* _Listed records_:

..............................

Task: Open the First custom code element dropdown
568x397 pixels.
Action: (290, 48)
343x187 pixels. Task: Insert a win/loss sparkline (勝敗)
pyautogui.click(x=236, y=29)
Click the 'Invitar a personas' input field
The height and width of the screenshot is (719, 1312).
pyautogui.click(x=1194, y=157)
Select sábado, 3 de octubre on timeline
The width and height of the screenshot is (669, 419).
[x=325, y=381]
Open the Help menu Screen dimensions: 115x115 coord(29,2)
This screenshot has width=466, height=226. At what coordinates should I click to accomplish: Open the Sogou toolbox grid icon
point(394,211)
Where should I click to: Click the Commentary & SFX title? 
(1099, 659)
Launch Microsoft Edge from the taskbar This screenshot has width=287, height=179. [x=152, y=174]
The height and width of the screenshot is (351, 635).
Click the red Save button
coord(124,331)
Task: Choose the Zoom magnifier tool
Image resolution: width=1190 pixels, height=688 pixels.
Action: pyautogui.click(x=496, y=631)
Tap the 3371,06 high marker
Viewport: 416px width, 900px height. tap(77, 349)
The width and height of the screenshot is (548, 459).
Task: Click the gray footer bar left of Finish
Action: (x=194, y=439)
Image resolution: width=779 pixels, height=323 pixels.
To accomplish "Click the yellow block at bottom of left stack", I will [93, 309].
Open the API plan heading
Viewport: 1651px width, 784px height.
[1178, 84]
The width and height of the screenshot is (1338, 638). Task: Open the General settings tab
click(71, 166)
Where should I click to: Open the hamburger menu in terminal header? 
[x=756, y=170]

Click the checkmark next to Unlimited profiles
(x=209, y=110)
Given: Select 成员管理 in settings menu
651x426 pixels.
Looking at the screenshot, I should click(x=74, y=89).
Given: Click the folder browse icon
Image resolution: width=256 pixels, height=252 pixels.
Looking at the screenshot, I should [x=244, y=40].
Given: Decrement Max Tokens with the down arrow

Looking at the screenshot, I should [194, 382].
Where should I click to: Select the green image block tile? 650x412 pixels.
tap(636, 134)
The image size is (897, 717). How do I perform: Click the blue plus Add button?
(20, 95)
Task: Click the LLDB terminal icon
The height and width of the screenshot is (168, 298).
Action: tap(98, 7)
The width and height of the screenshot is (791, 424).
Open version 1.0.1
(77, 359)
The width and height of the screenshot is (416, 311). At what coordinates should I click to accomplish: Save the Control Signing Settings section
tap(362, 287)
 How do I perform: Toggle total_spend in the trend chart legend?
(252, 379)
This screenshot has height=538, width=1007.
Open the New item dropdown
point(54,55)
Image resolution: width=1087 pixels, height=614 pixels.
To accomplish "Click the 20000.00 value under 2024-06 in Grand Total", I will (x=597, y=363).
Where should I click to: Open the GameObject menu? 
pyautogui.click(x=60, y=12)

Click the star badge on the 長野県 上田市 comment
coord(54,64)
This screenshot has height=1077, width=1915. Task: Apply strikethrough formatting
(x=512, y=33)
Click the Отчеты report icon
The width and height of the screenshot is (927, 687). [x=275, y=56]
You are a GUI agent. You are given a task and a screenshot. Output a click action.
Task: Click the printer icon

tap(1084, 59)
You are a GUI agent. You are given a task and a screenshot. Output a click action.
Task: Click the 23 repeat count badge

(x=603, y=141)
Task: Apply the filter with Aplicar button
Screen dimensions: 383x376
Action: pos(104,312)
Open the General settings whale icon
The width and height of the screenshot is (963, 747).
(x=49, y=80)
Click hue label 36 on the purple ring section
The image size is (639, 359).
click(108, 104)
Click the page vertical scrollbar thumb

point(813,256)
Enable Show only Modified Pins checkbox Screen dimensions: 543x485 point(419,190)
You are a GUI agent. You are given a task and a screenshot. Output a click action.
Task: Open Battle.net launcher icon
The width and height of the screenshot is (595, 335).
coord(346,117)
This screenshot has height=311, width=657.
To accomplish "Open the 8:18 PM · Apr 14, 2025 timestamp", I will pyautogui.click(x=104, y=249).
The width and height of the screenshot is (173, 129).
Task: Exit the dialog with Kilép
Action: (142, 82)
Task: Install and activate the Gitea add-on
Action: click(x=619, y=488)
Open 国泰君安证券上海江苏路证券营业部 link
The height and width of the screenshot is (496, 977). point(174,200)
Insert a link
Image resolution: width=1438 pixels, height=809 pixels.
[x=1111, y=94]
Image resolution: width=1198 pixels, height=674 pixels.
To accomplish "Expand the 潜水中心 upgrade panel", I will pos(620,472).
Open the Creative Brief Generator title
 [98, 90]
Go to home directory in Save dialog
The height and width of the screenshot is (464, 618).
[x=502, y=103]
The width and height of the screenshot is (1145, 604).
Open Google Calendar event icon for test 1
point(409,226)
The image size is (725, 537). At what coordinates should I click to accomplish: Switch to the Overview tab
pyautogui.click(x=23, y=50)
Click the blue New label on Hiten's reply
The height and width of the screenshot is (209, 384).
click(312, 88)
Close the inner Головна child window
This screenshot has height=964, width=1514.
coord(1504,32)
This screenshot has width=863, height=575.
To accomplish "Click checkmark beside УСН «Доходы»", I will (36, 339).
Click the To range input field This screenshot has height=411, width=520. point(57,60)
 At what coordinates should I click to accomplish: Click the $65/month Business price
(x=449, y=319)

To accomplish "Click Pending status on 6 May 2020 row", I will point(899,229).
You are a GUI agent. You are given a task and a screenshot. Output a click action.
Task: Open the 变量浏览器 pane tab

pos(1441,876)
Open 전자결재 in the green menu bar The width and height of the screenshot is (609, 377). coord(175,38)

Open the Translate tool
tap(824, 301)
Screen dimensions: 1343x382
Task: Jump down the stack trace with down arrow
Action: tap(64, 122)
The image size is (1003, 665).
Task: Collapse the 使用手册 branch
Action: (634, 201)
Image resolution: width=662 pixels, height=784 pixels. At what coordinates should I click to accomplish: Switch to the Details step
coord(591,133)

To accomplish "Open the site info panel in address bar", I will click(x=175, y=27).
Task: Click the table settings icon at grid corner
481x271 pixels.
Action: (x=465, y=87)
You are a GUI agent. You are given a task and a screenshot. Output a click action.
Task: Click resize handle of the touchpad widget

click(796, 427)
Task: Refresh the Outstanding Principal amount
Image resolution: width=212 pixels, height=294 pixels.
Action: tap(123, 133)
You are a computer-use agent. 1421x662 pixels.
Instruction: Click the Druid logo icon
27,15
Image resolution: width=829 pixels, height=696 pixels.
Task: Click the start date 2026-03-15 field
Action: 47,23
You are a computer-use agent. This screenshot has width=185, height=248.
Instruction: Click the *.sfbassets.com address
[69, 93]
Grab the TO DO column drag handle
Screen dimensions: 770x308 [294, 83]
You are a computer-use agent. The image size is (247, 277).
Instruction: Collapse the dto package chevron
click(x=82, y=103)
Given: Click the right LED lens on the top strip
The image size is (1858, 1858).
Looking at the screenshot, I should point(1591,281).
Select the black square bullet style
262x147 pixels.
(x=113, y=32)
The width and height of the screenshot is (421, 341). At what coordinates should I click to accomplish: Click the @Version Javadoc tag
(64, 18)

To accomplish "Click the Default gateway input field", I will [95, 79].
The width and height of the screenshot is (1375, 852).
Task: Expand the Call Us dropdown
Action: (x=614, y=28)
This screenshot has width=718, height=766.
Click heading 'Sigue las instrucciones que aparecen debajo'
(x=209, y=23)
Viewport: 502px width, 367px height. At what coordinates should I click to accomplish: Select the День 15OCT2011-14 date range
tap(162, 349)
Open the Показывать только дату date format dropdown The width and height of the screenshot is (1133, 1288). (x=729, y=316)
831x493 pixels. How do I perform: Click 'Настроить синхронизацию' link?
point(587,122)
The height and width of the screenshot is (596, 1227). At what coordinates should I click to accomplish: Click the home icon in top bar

..............................

* _Exercise description_:
Copy out all the entries above, putting "Which point should I click to complete" wherever "At what coordinates should I click to accomplish" appears and leaving everything else as it is.

* _Solved exercise_:
Task: Open the First custom code element dropdown
568x397 pixels.
Action: (290, 48)
343x187 pixels. Task: Insert a win/loss sparkline (勝敗)
pyautogui.click(x=236, y=29)
Click the 'Invitar a personas' input field
The height and width of the screenshot is (719, 1312).
pyautogui.click(x=1194, y=157)
Select sábado, 3 de octubre on timeline
The width and height of the screenshot is (669, 419).
[x=325, y=381]
Open the Help menu Screen dimensions: 115x115 coord(29,2)
This screenshot has width=466, height=226. Which point should I click to complete: Open the Sogou toolbox grid icon
point(394,211)
Where should I click to: Click the Commentary & SFX title? 
(1099, 659)
Launch Microsoft Edge from the taskbar This screenshot has width=287, height=179. [x=152, y=174]
The height and width of the screenshot is (351, 635).
Click the red Save button
coord(124,331)
Task: Choose the Zoom magnifier tool
Image resolution: width=1190 pixels, height=688 pixels.
Action: pyautogui.click(x=496, y=631)
Tap the 3371,06 high marker
Viewport: 416px width, 900px height. tap(77, 349)
The width and height of the screenshot is (548, 459).
Task: Click the gray footer bar left of Finish
Action: (x=194, y=439)
Image resolution: width=779 pixels, height=323 pixels.
To accomplish "Click the yellow block at bottom of left stack", I will [93, 309].
Open the API plan heading
Viewport: 1651px width, 784px height.
[1178, 84]
The width and height of the screenshot is (1338, 638). Task: Open the General settings tab
click(71, 166)
Where should I click to: Open the hamburger menu in terminal header? 
[x=756, y=170]

Click the checkmark next to Unlimited profiles
(x=209, y=110)
Given: Select 成员管理 in settings menu
651x426 pixels.
Looking at the screenshot, I should click(x=74, y=89).
Given: Click the folder browse icon
Image resolution: width=256 pixels, height=252 pixels.
Looking at the screenshot, I should [x=244, y=40].
Given: Decrement Max Tokens with the down arrow

Looking at the screenshot, I should [194, 382].
Where should I click to: Select the green image block tile? 650x412 pixels.
tap(636, 134)
The image size is (897, 717). How do I perform: Click the blue plus Add button?
(20, 95)
Task: Click the LLDB terminal icon
The height and width of the screenshot is (168, 298).
Action: tap(98, 7)
The width and height of the screenshot is (791, 424).
Open version 1.0.1
(77, 359)
The width and height of the screenshot is (416, 311). Which point should I click to complete: Save the Control Signing Settings section
tap(362, 287)
 How do I perform: Toggle total_spend in the trend chart legend?
(252, 379)
This screenshot has height=538, width=1007.
Open the New item dropdown
point(54,55)
Image resolution: width=1087 pixels, height=614 pixels.
To accomplish "Click the 20000.00 value under 2024-06 in Grand Total", I will (x=597, y=363).
Where should I click to: Open the GameObject menu? 
pyautogui.click(x=60, y=12)

Click the star badge on the 長野県 上田市 comment
coord(54,64)
This screenshot has height=1077, width=1915. Task: Apply strikethrough formatting
(x=512, y=33)
Click the Отчеты report icon
The width and height of the screenshot is (927, 687). [x=275, y=56]
You are a GUI agent. You are given a task and a screenshot. Output a click action.
Task: Click the printer icon

tap(1084, 59)
You are a GUI agent. You are given a task and a screenshot. Output a click action.
Task: Click the 23 repeat count badge

(x=603, y=141)
Task: Apply the filter with Aplicar button
Screen dimensions: 383x376
Action: pos(104,312)
Open the General settings whale icon
The width and height of the screenshot is (963, 747).
(x=49, y=80)
Click hue label 36 on the purple ring section
The image size is (639, 359).
click(108, 104)
Click the page vertical scrollbar thumb

point(813,256)
Enable Show only Modified Pins checkbox Screen dimensions: 543x485 point(419,190)
You are a GUI agent. You are given a task and a screenshot. Output a click action.
Task: Open Battle.net launcher icon
The width and height of the screenshot is (595, 335).
coord(346,117)
This screenshot has height=311, width=657.
To accomplish "Open the 8:18 PM · Apr 14, 2025 timestamp", I will pyautogui.click(x=104, y=249).
The width and height of the screenshot is (173, 129).
Task: Exit the dialog with Kilép
Action: (142, 82)
Task: Install and activate the Gitea add-on
Action: click(x=619, y=488)
Open 国泰君安证券上海江苏路证券营业部 link
The height and width of the screenshot is (496, 977). point(174,200)
Insert a link
Image resolution: width=1438 pixels, height=809 pixels.
[x=1111, y=94]
Image resolution: width=1198 pixels, height=674 pixels.
To accomplish "Expand the 潜水中心 upgrade panel", I will pos(620,472).
Open the Creative Brief Generator title
 [98, 90]
Go to home directory in Save dialog
The height and width of the screenshot is (464, 618).
[x=502, y=103]
The width and height of the screenshot is (1145, 604).
Open Google Calendar event icon for test 1
point(409,226)
The image size is (725, 537). Which point should I click to complete: Switch to the Overview tab
pyautogui.click(x=23, y=50)
Click the blue New label on Hiten's reply
The height and width of the screenshot is (209, 384).
click(312, 88)
Close the inner Головна child window
This screenshot has height=964, width=1514.
coord(1504,32)
This screenshot has width=863, height=575.
To accomplish "Click checkmark beside УСН «Доходы»", I will (36, 339).
Click the To range input field This screenshot has height=411, width=520. point(57,60)
 Which point should I click to complete: Click the $65/month Business price
(x=449, y=319)

To accomplish "Click Pending status on 6 May 2020 row", I will point(899,229).
You are a GUI agent. You are given a task and a screenshot. Output a click action.
Task: Open the 变量浏览器 pane tab

pos(1441,876)
Open 전자결재 in the green menu bar The width and height of the screenshot is (609, 377). coord(175,38)

Open the Translate tool
tap(824, 301)
Screen dimensions: 1343x382
Task: Jump down the stack trace with down arrow
Action: tap(64, 122)
The image size is (1003, 665).
Task: Collapse the 使用手册 branch
Action: (634, 201)
Image resolution: width=662 pixels, height=784 pixels. Which point should I click to complete: Switch to the Details step
coord(591,133)

To accomplish "Open the site info panel in address bar", I will click(x=175, y=27).
Task: Click the table settings icon at grid corner
481x271 pixels.
Action: (x=465, y=87)
You are a GUI agent. You are given a task and a screenshot. Output a click action.
Task: Click resize handle of the touchpad widget

click(796, 427)
Task: Refresh the Outstanding Principal amount
Image resolution: width=212 pixels, height=294 pixels.
Action: tap(123, 133)
You are a computer-use agent. 1421x662 pixels.
Instruction: Click the Druid logo icon
27,15
Image resolution: width=829 pixels, height=696 pixels.
Task: Click the start date 2026-03-15 field
Action: 47,23
You are a computer-use agent. This screenshot has width=185, height=248.
Instruction: Click the *.sfbassets.com address
[69, 93]
Grab the TO DO column drag handle
Screen dimensions: 770x308 [294, 83]
You are a computer-use agent. The image size is (247, 277).
Instruction: Collapse the dto package chevron
click(x=82, y=103)
Given: Click the right LED lens on the top strip
The image size is (1858, 1858).
Looking at the screenshot, I should point(1591,281).
Select the black square bullet style
262x147 pixels.
(x=113, y=32)
The width and height of the screenshot is (421, 341). Which point should I click to complete: Click the @Version Javadoc tag
(64, 18)

To accomplish "Click the Default gateway input field", I will [95, 79].
The width and height of the screenshot is (1375, 852).
Task: Expand the Call Us dropdown
Action: (x=614, y=28)
This screenshot has width=718, height=766.
Click heading 'Sigue las instrucciones que aparecen debajo'
(x=209, y=23)
Viewport: 502px width, 367px height. Which point should I click to complete: Select the День 15OCT2011-14 date range
tap(162, 349)
Open the Показывать только дату date format dropdown The width and height of the screenshot is (1133, 1288). (x=729, y=316)
831x493 pixels. How do I perform: Click 'Настроить синхронизацию' link?
point(587,122)
The height and width of the screenshot is (596, 1227). Which point should I click to complete: Click the home icon in top bar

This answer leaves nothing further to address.